白い生地にセミワイドの襟、厚さ4mmのボタンにダブルのカフスにしてみました。タックインしたシャツが座った時やかがんだ時に出ないように、丈も長めにお願いしました。
「麻布テーラー」全店で開催される年2回(1月と7月)の『パターンオーダーシャツフェア』では、パターン・オーダー・シャツ2枚が16,000円(税抜き)でオーダーできます。仕上がりまでに少し時間がかかりますが、お手頃な値段でとても良いクオリティーのものが作れますので、オススメです。

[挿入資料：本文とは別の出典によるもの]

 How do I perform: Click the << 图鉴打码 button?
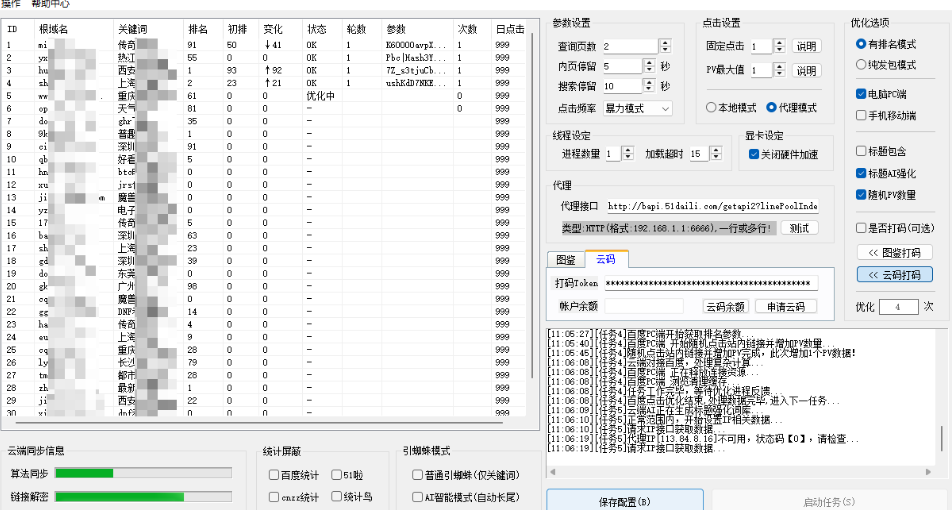click(x=894, y=252)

「KASHIYAMA the Smart Tailor」の黒いダブル・ブレスト・シャツ
この生地は、黒地に黒いストライプが施されており、レヴェル的には最近オーダーしていた海外の高級生地とローエスト・プライスのもののちょうど中間くらいでしたが、仕立てはとてもよく、値段以上の見栄えです。
今回は、今までのクラシック・スタイルとは少し違うスーツを作ってみたいと思い、フィット感は今流行りのスリム・フィットにしてみました。シルエットがスリムであるだけでなく、ジャケットの丈とズボンの丈が少しだけ短くなっていて、今時な仕上がりになっています。個人的な感想としては、今時なタイトなシルエットはスタイリッシュではあるのですが、高品質なスーツの本来の着心地の良さを少し犠牲にしているような印象を受けました。